» **Work order**
Repeat the stretch of entries below from the line with "Click the Update Driver Software toolbar icon" through the line with "Image resolution: width=746". Include both ends and add nothing.

============================================================

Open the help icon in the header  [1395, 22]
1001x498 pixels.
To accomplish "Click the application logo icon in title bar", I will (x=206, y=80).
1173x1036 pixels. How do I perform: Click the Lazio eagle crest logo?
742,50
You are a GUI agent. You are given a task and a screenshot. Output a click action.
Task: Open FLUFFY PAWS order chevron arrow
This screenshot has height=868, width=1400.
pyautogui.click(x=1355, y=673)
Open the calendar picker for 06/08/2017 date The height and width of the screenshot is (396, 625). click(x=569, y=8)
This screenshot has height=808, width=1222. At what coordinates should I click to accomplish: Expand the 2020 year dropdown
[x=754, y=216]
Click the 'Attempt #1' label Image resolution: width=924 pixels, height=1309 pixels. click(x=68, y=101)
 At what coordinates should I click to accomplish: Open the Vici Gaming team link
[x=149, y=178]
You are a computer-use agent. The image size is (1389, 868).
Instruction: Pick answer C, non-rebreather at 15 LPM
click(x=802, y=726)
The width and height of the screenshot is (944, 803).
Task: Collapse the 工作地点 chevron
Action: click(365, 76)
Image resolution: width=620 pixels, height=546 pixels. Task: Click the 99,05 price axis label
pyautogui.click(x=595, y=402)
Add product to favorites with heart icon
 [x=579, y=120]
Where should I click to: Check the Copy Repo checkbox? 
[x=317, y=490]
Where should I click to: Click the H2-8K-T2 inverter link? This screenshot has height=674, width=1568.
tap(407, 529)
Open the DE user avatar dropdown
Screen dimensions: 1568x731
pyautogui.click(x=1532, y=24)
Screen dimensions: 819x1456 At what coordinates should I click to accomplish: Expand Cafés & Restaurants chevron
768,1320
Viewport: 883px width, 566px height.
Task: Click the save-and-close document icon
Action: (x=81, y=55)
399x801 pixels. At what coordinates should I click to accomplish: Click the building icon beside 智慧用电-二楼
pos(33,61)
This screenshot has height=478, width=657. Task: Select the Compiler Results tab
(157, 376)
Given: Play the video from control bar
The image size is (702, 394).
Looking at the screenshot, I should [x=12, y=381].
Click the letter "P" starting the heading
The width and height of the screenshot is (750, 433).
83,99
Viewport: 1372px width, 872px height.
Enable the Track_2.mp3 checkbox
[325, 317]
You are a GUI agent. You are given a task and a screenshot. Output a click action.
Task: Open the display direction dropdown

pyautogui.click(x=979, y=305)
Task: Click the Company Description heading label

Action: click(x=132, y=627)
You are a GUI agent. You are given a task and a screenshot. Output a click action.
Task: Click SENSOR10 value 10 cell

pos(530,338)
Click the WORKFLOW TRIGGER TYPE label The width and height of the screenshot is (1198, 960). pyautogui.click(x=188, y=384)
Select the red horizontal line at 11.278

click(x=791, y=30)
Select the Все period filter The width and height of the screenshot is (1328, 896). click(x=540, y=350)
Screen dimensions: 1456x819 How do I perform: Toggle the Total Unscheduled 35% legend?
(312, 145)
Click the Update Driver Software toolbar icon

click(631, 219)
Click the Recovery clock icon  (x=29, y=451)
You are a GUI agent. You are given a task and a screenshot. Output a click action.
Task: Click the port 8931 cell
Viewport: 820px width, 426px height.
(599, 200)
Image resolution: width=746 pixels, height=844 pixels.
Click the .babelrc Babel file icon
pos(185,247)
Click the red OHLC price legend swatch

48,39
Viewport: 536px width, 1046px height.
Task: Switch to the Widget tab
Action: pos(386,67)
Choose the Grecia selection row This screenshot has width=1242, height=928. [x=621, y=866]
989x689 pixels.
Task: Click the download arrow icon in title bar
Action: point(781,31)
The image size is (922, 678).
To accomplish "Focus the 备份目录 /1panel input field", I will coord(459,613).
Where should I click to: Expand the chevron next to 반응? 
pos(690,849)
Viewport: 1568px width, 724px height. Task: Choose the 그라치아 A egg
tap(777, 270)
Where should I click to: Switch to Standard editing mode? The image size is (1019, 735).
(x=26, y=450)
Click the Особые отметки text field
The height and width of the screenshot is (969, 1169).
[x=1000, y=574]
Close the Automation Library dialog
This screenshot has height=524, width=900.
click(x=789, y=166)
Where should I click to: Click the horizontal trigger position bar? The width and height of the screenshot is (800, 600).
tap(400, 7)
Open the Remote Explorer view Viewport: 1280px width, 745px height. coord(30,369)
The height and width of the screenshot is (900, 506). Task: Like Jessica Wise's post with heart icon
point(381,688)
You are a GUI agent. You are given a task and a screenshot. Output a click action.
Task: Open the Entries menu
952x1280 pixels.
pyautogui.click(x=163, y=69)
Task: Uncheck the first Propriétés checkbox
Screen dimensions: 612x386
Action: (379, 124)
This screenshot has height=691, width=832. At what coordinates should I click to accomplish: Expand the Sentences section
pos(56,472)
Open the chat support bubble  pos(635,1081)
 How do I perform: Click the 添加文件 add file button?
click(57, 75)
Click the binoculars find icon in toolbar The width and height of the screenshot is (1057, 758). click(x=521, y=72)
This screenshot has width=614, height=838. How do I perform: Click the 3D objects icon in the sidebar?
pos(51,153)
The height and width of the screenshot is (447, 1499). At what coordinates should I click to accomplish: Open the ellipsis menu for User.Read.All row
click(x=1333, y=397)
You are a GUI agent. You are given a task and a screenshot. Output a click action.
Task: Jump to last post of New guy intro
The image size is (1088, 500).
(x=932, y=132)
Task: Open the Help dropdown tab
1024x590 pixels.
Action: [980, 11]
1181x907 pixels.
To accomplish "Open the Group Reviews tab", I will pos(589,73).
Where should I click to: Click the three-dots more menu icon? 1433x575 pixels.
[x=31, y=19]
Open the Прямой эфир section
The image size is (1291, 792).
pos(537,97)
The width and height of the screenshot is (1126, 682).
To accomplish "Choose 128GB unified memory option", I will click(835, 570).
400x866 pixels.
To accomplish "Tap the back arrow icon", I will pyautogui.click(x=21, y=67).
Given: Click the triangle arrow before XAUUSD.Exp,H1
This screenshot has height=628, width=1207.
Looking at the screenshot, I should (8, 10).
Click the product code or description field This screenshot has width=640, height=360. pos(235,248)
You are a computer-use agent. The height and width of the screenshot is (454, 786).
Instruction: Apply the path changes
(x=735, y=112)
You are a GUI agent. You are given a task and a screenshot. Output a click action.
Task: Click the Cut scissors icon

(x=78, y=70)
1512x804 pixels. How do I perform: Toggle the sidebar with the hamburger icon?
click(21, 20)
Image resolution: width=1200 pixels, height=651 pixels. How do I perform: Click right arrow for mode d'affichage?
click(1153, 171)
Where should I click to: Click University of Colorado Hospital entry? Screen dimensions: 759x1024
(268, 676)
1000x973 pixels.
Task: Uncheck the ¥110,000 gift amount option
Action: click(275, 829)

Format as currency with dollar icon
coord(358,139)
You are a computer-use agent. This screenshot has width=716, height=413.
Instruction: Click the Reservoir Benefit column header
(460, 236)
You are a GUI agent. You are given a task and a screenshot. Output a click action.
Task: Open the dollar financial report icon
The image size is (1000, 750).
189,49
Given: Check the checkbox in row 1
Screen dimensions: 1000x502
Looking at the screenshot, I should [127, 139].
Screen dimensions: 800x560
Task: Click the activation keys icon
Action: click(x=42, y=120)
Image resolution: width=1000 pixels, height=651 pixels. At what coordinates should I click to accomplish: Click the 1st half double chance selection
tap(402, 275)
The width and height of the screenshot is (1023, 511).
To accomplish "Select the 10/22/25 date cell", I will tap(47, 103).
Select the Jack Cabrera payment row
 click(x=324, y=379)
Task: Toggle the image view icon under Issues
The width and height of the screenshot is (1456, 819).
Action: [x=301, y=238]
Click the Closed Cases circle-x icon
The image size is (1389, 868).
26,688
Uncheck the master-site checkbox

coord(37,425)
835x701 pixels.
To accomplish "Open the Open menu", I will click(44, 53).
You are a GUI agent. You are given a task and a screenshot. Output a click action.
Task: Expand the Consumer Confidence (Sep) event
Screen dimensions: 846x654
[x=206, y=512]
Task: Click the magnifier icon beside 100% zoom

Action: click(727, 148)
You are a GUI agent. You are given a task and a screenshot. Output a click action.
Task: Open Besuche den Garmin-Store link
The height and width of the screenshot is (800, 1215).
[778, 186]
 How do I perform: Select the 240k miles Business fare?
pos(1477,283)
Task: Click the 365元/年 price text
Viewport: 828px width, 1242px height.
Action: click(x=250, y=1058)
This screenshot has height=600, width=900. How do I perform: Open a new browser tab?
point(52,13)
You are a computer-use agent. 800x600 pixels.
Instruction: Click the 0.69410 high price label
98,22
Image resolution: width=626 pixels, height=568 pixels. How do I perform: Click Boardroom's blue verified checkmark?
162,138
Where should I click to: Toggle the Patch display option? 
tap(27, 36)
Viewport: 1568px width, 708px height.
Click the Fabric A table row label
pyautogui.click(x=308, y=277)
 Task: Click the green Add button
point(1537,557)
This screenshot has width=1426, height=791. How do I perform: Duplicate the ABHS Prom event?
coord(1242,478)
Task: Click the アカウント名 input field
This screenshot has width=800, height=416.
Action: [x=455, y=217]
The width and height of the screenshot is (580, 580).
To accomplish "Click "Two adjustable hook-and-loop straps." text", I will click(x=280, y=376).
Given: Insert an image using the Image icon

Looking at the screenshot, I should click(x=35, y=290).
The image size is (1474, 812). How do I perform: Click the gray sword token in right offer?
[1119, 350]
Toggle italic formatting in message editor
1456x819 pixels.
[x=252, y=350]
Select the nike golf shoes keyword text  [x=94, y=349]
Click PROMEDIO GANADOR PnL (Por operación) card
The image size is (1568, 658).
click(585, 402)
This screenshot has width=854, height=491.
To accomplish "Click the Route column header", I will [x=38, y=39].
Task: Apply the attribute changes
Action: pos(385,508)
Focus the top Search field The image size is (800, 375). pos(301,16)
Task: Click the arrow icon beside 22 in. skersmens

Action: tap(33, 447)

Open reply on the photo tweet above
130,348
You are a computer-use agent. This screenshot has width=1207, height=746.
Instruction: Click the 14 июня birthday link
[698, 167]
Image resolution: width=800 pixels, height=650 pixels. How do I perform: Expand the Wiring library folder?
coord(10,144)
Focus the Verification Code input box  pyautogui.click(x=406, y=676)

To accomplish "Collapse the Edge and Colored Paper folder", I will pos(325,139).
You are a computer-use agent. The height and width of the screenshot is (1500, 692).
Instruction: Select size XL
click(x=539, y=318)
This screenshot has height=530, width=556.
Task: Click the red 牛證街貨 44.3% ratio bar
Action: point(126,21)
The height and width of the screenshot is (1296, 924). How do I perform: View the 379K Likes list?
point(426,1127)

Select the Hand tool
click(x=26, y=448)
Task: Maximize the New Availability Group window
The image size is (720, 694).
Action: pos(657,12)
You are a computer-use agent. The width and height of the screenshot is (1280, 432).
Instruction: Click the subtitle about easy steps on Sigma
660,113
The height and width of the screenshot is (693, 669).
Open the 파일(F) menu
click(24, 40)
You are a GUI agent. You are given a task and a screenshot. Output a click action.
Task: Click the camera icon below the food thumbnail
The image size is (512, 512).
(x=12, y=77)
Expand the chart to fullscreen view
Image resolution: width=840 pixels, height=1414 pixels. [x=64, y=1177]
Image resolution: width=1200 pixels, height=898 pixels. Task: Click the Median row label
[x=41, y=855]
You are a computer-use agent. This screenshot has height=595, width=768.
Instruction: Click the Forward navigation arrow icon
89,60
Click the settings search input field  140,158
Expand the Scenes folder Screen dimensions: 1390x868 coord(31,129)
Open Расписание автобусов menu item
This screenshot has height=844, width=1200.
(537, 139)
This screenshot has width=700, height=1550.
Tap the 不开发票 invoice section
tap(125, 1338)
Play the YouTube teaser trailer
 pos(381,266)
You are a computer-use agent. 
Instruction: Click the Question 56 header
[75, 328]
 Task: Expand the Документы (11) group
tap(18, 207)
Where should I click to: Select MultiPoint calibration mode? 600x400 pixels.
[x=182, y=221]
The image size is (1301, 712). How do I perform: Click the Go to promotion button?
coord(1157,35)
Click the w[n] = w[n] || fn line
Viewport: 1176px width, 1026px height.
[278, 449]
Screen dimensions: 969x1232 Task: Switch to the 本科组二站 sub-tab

============================================================

» **Answer section**
Click the Update Driver Software toolbar icon

click(631, 219)
Click the Recovery clock icon  (x=29, y=451)
You are a GUI agent. You are given a task and a screenshot. Output a click action.
Task: Click the port 8931 cell
Viewport: 820px width, 426px height.
(599, 200)
Image resolution: width=746 pixels, height=844 pixels.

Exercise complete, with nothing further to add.